この回を乗り越えると、和声Ⅰ巻(赤色の本)の内容を修了したことになります。

⑴三和音
⑵三和音の第1転回
⑶三和音の第二転回とバス定型
⑷属七の和音
⑸属九の和音 👈
⑹Ⅱ7の和音
⑺準固有和音
⑻ドッペルドミナント①
⑼ドッペルドミナント②
⑽Ⅳ7、ナポリ、ドリアの和音

参考文献はこちらです。


タイトル画像は、19世紀フランスの作曲家セザール・フランクの《♪ヴァイオリンソナタイ長調》です。
冒頭から属九の和音が使われているので、和音のイメージをつかむためにも聴いてみましょう。


2023年1月14日(土) 少し加筆修正しました。

属九の和音

属九の和音はドミナント和音の一種です。
名前のとおり、Ⅴ度和音や属七の和音の仲間で、
根音より9度上の音を追加で重ねています。
よってコードネームは、G9と表記されます。
(Gadd9の場合は、7thの音がありません。)

構成音は、ハ長調(Cメイジャー)の場合、「ソシレファラ」、ハ短調(Cマイナー)の場合、「ソシ♮レファラ♭」となります。

現代のポピュラー理論では、ダイアトニックコードのどの和音にもテンションとして9度の音を付加することができますが、ロマン派までのクラシックでは、単独での使用は、属和音に限られていました。

***

課題の要件
- A) 原文のうち、「冒頭から属九の和音が使われて」から「(Gadd9の場合は、7thの音がありません。)」までの部分を、一字も変えずにそのまま繰り返してください。
- B) 原文によると、ハ長調(Cメイジャー)の場合、属九の和音の構成音は何か。

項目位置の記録

***

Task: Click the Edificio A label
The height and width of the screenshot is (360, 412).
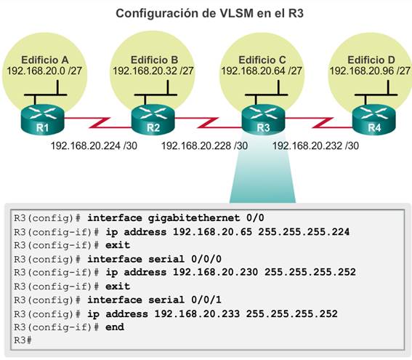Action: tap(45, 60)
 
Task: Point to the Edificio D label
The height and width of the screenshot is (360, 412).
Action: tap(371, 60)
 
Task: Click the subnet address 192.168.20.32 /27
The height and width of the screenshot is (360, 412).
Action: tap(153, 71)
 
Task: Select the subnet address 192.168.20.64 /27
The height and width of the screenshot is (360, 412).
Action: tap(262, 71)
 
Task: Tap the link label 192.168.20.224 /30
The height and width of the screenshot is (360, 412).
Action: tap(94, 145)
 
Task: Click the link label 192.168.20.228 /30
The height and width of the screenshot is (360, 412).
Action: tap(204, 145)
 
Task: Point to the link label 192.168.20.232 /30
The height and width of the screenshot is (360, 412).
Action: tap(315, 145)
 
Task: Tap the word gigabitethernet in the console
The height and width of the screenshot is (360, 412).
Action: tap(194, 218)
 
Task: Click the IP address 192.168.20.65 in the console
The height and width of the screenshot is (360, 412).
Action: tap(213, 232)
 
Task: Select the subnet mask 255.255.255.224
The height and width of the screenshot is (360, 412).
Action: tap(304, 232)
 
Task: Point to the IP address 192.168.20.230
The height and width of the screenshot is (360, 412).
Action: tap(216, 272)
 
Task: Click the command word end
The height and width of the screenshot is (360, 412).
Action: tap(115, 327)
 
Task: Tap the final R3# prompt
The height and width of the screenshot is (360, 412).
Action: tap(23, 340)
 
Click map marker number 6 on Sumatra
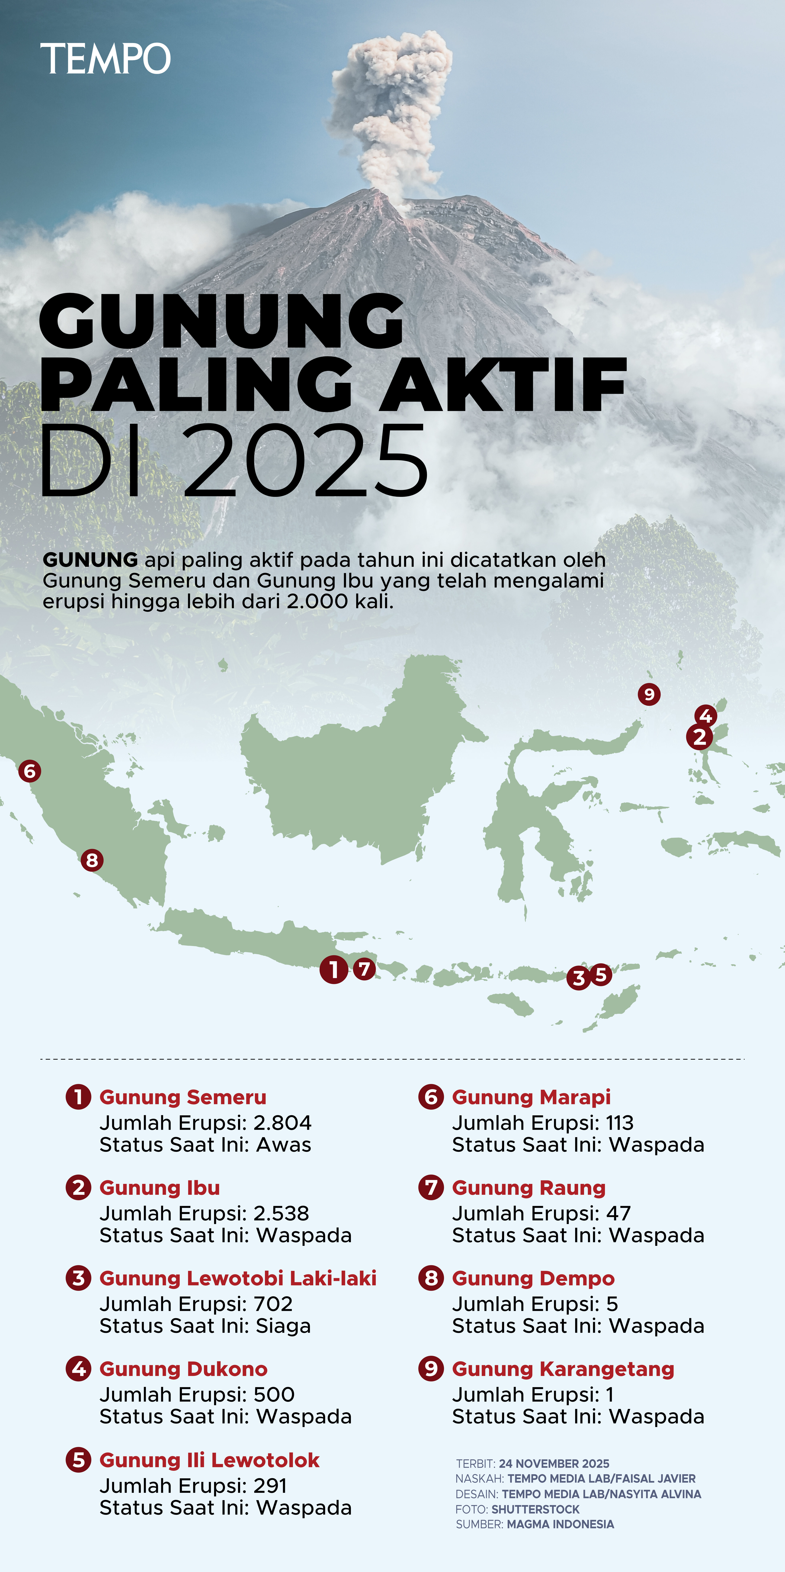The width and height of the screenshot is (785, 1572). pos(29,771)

***

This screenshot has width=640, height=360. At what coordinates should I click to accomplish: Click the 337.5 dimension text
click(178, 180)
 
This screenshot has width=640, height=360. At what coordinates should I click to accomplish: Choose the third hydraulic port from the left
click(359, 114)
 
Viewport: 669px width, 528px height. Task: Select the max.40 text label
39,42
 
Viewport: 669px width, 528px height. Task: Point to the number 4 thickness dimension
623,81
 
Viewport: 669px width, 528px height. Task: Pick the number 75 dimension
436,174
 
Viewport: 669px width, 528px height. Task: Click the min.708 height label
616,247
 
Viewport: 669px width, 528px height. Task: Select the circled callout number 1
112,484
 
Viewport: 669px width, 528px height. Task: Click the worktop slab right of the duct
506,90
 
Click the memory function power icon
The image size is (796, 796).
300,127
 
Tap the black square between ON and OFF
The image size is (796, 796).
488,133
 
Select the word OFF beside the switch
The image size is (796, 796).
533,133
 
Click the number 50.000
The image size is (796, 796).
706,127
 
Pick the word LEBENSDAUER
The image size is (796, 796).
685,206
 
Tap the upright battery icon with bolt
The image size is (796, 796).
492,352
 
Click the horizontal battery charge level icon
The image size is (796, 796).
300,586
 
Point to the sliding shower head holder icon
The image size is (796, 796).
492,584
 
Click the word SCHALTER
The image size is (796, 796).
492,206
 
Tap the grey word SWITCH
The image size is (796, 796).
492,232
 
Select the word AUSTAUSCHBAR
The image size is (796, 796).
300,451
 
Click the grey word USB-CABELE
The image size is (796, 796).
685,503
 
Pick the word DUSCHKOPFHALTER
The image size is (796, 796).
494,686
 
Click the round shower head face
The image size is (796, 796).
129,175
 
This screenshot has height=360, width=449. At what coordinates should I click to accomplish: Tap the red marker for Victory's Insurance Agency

***

各課題の回答
- A)
冒頭から属九の和音が使われているので、和音のイメージをつかむためにも聴いてみましょう。


2023年1月14日(土) 少し加筆修正しました。

属九の和音

属九の和音はドミナント和音の一種です。
名前のとおり、Ⅴ度和音や属七の和音の仲間で、
根音より9度上の音を追加で重ねています。
よってコードネームは、G9と表記されます。
(Gadd9の場合は、7thの音がありません。)

- B) ソシレファラ。